[Source records]
>> Start
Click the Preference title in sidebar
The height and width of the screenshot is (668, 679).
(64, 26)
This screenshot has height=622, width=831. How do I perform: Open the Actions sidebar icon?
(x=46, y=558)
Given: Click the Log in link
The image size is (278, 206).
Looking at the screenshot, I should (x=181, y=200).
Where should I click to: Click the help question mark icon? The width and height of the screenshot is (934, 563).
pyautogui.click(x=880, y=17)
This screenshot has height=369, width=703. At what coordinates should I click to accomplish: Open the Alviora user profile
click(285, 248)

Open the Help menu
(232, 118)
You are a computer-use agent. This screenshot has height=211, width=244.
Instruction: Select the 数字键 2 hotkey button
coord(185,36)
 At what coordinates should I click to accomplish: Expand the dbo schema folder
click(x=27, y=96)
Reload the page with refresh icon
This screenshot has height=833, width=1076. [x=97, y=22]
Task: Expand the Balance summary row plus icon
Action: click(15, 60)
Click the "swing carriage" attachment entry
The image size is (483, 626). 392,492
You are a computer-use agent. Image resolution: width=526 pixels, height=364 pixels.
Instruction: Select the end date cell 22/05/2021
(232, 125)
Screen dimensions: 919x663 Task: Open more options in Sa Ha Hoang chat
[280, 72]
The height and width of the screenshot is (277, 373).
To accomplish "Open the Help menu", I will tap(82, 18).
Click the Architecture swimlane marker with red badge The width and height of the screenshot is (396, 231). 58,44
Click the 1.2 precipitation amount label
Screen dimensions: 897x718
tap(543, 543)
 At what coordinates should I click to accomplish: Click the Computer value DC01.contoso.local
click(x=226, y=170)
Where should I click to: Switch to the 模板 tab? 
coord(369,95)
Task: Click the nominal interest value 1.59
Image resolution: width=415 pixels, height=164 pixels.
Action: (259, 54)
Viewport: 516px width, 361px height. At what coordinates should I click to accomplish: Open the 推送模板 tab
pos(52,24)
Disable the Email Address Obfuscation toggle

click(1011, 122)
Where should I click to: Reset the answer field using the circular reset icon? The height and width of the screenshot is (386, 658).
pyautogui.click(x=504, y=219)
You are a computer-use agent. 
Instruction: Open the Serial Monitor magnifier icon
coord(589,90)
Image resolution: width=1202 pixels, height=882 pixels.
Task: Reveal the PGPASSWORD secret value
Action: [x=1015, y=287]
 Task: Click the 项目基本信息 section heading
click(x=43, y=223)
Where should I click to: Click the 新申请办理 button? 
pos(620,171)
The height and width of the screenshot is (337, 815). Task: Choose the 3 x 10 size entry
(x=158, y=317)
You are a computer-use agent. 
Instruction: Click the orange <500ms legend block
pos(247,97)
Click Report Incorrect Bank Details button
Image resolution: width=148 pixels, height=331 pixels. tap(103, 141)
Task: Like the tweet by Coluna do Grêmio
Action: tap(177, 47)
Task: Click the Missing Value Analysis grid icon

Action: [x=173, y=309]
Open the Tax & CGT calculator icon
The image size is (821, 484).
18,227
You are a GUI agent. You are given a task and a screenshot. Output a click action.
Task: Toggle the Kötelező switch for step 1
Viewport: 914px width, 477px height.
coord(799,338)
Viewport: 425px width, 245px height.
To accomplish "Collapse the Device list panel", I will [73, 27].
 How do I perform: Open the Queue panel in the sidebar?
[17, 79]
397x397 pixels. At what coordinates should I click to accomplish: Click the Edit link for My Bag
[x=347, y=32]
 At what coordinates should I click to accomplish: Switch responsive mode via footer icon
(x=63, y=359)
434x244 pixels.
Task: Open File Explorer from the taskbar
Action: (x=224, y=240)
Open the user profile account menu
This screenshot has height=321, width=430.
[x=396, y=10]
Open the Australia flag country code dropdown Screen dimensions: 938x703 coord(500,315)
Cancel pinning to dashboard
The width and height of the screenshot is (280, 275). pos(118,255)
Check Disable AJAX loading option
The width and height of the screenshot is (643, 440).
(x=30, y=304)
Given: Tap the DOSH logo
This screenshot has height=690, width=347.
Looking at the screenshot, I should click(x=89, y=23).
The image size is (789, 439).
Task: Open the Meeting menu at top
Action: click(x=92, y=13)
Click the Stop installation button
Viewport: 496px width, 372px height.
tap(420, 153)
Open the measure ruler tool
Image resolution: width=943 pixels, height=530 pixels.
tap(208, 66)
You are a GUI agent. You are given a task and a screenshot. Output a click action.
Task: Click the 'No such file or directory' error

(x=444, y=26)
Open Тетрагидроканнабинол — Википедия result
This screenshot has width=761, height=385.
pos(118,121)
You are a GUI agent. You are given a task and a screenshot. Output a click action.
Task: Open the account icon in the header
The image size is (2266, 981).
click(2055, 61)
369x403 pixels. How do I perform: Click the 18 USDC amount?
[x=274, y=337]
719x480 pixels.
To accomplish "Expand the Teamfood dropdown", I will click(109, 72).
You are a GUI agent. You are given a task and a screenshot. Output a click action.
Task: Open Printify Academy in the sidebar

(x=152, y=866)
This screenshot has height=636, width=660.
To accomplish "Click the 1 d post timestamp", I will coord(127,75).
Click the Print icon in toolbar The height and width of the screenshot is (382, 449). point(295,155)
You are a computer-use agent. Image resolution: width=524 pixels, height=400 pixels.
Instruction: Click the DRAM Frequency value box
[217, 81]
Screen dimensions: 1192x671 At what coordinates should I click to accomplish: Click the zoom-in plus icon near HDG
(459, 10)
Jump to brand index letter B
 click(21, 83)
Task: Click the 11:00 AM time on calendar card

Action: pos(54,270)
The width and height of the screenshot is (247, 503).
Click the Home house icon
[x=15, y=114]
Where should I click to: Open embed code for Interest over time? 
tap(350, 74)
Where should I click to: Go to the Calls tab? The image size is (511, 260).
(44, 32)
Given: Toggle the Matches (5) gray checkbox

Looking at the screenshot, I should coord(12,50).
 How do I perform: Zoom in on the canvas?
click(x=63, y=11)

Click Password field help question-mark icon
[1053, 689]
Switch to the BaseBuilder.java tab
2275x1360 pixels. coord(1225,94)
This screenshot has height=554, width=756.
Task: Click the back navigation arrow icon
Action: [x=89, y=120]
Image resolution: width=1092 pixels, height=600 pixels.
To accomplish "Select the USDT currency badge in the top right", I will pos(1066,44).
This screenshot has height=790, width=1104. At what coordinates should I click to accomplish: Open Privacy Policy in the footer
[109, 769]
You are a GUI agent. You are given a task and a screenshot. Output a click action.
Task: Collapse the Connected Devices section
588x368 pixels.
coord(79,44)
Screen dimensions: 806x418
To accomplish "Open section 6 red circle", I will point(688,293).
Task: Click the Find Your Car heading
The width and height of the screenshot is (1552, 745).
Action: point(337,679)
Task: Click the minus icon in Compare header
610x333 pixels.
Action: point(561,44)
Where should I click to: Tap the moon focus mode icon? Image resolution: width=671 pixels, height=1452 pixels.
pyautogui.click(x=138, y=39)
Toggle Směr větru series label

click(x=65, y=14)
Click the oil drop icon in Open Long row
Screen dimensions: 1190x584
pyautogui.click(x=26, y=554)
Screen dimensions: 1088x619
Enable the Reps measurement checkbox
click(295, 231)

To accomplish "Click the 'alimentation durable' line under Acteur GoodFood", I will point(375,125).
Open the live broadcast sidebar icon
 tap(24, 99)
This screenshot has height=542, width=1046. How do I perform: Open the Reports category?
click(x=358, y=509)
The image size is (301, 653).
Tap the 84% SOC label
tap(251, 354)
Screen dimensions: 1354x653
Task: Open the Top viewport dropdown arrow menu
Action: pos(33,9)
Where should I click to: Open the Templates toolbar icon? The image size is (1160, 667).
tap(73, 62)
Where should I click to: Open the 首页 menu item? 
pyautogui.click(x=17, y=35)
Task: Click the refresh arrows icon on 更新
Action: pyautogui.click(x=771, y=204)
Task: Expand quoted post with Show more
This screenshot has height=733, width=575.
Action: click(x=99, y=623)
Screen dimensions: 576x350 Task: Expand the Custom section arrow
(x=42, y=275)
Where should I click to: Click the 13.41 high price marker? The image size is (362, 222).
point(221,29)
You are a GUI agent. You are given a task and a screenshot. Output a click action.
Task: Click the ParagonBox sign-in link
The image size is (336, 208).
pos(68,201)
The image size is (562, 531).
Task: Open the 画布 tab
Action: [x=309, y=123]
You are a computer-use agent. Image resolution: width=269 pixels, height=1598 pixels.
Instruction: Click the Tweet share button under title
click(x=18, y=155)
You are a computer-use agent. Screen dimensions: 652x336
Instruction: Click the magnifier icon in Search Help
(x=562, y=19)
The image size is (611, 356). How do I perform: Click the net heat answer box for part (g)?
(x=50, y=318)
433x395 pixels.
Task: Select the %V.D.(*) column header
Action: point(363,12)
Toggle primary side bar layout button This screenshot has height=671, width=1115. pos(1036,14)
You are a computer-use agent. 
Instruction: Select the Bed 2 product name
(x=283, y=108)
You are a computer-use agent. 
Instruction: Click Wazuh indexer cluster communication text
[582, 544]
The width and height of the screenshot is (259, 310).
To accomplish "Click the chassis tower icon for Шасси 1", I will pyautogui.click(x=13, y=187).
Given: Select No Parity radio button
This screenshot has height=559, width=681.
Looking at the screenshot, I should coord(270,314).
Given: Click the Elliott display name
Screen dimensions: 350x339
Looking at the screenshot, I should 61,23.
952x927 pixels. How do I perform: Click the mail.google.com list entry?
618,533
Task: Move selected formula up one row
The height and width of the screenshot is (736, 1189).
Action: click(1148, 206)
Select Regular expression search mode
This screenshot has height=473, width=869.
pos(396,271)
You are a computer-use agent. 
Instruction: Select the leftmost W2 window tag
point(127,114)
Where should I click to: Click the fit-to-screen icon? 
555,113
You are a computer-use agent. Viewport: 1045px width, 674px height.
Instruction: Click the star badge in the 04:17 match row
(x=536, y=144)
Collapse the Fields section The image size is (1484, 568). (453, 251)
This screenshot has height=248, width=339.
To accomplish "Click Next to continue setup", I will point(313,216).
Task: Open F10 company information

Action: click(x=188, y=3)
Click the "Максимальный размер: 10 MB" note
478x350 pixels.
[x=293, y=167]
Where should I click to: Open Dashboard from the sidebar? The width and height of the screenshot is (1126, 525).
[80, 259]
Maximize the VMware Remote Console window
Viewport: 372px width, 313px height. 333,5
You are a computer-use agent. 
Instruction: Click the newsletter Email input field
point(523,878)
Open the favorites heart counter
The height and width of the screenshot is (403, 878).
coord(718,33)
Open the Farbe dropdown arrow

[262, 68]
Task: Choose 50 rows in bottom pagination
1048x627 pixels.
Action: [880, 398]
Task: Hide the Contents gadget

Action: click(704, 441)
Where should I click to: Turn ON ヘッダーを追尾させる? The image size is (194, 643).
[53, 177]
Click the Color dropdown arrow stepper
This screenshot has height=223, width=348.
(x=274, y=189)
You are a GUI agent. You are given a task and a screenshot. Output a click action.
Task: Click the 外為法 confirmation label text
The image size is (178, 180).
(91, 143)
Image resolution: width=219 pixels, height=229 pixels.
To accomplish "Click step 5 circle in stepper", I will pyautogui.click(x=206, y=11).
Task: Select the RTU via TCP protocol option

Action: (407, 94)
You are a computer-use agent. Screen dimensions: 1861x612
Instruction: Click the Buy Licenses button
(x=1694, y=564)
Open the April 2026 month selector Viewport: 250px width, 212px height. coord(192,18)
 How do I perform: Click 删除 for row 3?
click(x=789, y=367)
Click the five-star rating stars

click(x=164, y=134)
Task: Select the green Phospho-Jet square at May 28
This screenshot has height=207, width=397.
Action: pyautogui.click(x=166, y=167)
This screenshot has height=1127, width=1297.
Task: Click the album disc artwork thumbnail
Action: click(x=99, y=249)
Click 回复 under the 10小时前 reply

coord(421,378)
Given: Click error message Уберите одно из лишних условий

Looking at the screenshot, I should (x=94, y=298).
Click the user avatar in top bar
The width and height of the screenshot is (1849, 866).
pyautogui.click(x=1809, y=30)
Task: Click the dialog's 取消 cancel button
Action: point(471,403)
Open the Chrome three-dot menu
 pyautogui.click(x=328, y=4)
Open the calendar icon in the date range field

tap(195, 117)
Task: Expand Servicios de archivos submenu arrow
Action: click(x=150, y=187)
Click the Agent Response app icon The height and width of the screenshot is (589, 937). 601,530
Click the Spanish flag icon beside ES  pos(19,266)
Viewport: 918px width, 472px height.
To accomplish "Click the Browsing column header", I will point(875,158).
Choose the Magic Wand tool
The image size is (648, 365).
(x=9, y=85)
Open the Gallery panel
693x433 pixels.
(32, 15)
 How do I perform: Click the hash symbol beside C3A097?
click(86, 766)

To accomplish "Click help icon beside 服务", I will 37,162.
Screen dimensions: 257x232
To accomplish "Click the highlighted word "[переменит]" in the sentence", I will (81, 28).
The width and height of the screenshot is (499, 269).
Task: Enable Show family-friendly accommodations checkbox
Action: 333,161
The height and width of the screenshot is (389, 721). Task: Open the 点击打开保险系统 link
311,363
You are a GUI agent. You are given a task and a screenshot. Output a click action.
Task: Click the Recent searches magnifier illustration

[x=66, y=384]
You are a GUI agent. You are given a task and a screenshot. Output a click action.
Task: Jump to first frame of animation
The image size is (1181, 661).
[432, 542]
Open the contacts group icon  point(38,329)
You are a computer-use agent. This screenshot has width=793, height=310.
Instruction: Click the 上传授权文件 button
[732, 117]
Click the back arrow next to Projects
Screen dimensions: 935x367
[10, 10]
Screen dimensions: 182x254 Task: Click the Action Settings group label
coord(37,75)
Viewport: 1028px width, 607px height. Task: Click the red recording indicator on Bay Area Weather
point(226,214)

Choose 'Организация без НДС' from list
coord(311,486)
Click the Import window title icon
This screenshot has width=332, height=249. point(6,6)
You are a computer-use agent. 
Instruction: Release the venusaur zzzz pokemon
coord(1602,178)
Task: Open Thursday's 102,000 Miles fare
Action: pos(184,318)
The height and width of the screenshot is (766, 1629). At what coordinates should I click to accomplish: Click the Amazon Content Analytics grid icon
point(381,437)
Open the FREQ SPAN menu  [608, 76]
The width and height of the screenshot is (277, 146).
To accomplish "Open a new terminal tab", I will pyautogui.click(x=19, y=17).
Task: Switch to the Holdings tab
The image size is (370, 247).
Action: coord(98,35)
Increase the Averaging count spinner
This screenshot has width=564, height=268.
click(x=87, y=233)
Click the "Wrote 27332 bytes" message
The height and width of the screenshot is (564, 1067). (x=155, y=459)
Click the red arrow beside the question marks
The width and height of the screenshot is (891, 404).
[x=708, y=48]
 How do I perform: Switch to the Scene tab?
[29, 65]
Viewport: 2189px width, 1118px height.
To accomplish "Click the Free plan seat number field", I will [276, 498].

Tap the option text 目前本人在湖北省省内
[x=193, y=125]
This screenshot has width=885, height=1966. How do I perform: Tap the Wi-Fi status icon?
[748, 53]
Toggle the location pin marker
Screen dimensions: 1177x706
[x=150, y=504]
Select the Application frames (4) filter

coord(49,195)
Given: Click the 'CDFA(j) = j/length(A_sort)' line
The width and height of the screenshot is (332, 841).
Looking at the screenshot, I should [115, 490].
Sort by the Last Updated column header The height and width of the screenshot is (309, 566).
>> End
THE TASK
Format the lines from the start of the records through the line containing "pyautogui.click(x=880, y=17)" as a JSON list of strings, one string per line, leaving out any blank lines.

TASK ANSWER
[
  "Click the Preference title in sidebar",
  "The height and width of the screenshot is (668, 679).",
  "(64, 26)",
  "This screenshot has height=622, width=831. How do I perform: Open the Actions sidebar icon?",
  "(x=46, y=558)",
  "Given: Click the Log in link",
  "The image size is (278, 206).",
  "Looking at the screenshot, I should (x=181, y=200).",
  "Where should I click to: Click the help question mark icon? The width and height of the screenshot is (934, 563).",
  "pyautogui.click(x=880, y=17)"
]